A long-standing collaboration between researchers at U of T Engineering and Hitachi High-Tech Canada (HTC) has been recognized with a Synergy Award for Innovation from the Natural Sciences and Engineering Research Council of Canada (NSERC).
The Synergy Awards recognize examples of collaboration that stand as models of effective partnership between industry and colleges or universities. Key principal investigators from U of T Engineering involved in the collaboration include Professors Yu Sun (MIE), Jane Howe (MSE/ChemE), Tobin Filleter (MIE) and Doug Perovic (MSE).
The roots of the collaboration stretch back decades. More than 30 years ago, Perovic and HTC established a research partnership to develop advanced electron microscopy techniques.
That partnership strengthened the Ontario Center for the Characterization of Advanced Materials (OCCAM), a unique facility that contains leading-edge equipment for imaging, analyzing and manipulating materials with nanometre-scale precision.

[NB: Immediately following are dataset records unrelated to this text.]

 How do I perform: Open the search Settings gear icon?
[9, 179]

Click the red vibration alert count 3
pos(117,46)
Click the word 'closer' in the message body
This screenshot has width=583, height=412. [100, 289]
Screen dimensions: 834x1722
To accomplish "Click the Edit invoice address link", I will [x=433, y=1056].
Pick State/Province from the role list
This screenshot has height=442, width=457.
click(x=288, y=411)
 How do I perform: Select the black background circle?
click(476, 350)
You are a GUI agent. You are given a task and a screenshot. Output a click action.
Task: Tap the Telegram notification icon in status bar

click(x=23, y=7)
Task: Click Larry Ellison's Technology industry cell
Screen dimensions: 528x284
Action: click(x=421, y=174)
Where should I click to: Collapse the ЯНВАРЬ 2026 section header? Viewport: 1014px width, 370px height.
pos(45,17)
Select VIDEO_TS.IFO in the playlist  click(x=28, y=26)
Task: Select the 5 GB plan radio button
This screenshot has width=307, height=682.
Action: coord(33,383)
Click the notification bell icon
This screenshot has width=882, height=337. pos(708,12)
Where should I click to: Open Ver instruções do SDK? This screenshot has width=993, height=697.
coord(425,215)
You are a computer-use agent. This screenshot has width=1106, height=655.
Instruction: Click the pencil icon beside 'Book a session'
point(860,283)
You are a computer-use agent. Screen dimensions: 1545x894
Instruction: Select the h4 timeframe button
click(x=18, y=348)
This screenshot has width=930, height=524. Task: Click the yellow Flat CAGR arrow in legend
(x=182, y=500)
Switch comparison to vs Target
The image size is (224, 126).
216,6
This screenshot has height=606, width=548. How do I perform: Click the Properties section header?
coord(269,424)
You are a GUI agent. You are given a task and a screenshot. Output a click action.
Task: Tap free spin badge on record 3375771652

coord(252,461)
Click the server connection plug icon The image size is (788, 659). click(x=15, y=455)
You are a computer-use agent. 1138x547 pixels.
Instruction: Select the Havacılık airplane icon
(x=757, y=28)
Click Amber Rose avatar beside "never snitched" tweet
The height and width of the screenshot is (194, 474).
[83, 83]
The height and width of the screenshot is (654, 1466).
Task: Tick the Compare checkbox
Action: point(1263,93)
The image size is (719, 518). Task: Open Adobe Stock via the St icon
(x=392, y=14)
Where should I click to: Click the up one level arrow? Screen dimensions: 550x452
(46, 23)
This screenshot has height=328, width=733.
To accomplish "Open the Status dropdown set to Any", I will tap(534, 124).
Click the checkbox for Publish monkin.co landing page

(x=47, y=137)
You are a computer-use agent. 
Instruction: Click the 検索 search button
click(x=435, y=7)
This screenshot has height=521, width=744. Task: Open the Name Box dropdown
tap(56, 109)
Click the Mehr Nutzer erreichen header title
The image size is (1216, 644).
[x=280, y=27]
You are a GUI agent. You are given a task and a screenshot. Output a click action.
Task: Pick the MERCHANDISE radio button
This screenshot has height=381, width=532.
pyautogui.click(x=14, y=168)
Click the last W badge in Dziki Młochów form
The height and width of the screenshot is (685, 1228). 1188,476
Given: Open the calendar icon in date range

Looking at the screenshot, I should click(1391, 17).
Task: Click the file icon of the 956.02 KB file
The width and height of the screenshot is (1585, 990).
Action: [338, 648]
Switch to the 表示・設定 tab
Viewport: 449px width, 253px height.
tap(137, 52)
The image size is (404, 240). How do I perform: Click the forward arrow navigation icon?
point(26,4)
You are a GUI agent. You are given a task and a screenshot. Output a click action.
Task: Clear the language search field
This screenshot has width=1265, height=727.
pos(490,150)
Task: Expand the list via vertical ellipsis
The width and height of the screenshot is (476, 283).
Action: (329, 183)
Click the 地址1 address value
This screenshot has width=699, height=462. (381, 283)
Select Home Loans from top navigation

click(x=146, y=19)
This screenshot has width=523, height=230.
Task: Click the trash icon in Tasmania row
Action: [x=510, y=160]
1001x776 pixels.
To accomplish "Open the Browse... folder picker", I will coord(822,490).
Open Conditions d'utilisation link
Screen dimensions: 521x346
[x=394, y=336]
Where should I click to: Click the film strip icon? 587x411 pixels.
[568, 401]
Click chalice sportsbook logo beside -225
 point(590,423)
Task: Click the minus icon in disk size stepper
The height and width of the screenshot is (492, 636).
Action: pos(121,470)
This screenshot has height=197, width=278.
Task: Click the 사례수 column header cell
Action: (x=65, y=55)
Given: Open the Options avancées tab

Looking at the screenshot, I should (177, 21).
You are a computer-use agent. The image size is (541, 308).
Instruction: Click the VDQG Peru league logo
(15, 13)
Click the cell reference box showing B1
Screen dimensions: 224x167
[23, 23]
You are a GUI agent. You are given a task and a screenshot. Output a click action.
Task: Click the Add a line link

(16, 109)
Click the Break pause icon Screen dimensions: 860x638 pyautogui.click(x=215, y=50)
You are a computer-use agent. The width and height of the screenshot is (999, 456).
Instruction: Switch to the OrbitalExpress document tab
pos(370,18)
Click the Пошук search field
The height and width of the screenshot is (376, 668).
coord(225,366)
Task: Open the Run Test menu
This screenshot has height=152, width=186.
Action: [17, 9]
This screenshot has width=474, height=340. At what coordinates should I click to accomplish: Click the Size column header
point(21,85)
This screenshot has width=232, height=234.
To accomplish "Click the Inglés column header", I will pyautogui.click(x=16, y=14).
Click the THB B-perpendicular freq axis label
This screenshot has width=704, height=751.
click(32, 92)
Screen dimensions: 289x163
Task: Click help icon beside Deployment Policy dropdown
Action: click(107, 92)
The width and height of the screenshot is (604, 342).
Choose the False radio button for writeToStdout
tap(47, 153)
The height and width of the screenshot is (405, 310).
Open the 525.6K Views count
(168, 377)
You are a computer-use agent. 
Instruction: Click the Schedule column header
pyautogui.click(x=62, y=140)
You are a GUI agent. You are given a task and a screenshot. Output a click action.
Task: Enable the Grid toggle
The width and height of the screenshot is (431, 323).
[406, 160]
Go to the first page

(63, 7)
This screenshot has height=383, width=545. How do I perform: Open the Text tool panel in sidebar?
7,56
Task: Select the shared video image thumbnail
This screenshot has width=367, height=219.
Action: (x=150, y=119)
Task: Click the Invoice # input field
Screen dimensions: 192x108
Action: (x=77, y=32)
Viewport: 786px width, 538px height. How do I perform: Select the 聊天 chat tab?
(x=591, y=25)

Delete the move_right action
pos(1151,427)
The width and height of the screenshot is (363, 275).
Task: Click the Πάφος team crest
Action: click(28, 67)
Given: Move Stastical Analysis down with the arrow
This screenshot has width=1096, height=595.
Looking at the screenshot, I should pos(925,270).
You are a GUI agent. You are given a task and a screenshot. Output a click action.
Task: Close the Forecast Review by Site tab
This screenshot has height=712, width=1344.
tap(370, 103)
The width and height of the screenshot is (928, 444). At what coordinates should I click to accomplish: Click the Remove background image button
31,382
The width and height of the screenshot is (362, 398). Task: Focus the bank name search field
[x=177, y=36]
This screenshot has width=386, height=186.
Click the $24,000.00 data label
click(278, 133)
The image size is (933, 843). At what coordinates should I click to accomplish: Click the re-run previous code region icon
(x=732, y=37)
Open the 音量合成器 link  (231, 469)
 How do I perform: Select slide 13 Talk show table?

“HTC’s contributions have been critical in turning OCCAM into Canada’s premier tandem electron microscopy/surface characterization research centre,” says Perovic. “At the same time, HTC can draw on the practical challenges that users are trying to address to develop new technologies, instrumentation and procedures. It is very much an intimate two-way partnership that has always superseded typical client-vendor relationships or university-industry collaborations.”
Since 2008, HTC has provided nearly $5 million in direct and indirect support for OCCAM, including two full-time staff engineers. Analysis carried out on OCCAM’s equipment helps researchers from across U of T — as well as from many external companies and organizations — understand the natural world and design better devices, from dental implants to solar cells.
Addressing the challenge of physically manipulating nano-scaled samples under electron microscopy imaging has been a particular focus for Sun.
“Whether you are placing probes on a single transistor in an integrated circuit, or trying to extract and sequence DNA from a specific chromosome, you need to be able to move tools to the target locations and perform precise nanomanipulation,” he says. “At the same time, because you are working in a very small chamber under high vacuum, you’re limited in the space you have to install hardware, and you must effectively handle positioning and sensing drifts due to poor heat dissipation.”
Sun, who is also the Director of the University of Toronto Robotics Institute, worked closely with HTC as he developed the LifeForce nanomanipulation system. It is currently the only robotic tool that is equipped with closed-loop control for operation inside a scanning electron microscope (SEM).
“Closed loop means that you’re not relying on human manoeuvring. You’re not checking the electron microscope images and then adjusting the nanomanipulators accordingly via joysticks,” says Sun. “Instead, you instruct the robot where you want it to move, and the robot uses its integrated position sensors and electron microscope images as feedback to precisely position itself, inside the high-vacuum chamber of the SEM.”
LifeForce was licensed to HTC and is commercialized worldwide. It can be used in fault analysis of integrated circuits and for mechanical and electrical characterization of nanomaterials such as those used in battery electrodes.
“When I first started working with Professor Sun, I quickly realised that he has only two modes of operation — on and on even more!” says Ian Cotton, a board member and former President at HTC. “His lab is like an Aladdin’s cave of engineering, which led to one of the best product concepts we have ever delivered. The results speak for themselves: an elegant design with flawless execution.”
Chad Ostrander, president of HTC, reinforces the commitment to U of T. “We are eager to continue the partnership with Professor Sun’s group and the OCCAM team, and we look forward to the next series of electron microscopy accessories and techniques.”
The technologies made available by the partnership have led to a large number of scientific and engineering discoveries and publications in high-impact journals. For example, Sun and Filleter’s labs developed a silicon-based micro-tensile testing device for operation inside transmission electron microscopes (TEM).
Using the device, in collaboration with Perovic, Howe, Professor Chandra Veer Singh (MSE) and technical staff of HTC, they conducted the first direct measurement of the tensile strength and fracture behaviour of graphene under TEM imaging. HTC is working with U of T to further develop the micro-tensile testing device into a standard product.
The partnership is about more than hardware and software. Hundreds of highly qualified personnel, from graduate students to professors to research associates, have gained valuable professional experience from the many research projects facilitated by this collaboration, and HTC has hired several U of T Engineering graduates.
Howe embodies this partnership. Before becoming a U of T Engineering faculty member in 2019, she spent 10 years working at HTC.
“I feel very lucky to have been able to move freely between industry and academia,” she says. “I think that both sectors are at their best when they are having open, productive conversations with each other, enabling fundamental discoveries to become technologies that make a real difference in people’s lives.”